### Entries supplied
## start

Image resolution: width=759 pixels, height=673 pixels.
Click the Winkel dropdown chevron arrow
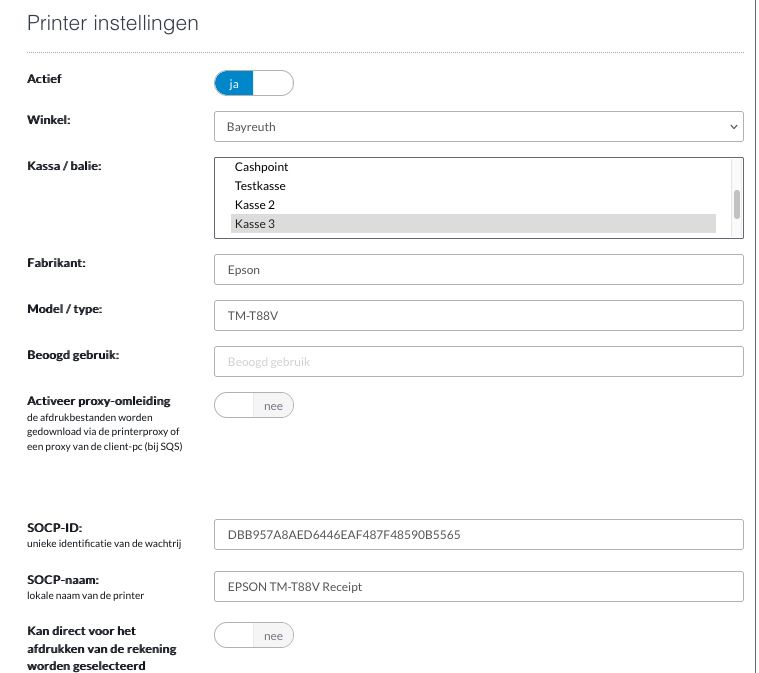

## end
## start

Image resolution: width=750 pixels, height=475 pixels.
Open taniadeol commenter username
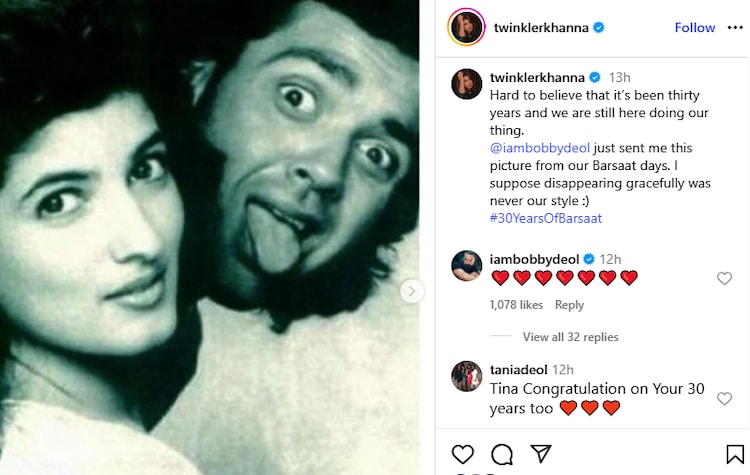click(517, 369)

## end

### Job
Can you format the lines between the one holding "Image resolution: width=750" and the one holding "click(517, 369)", inclusive, as a numbered list with blank lines dropped and the pictures left out?

### Written answer
1. Image resolution: width=750 pixels, height=475 pixels.
2. Open taniadeol commenter username
3. click(517, 369)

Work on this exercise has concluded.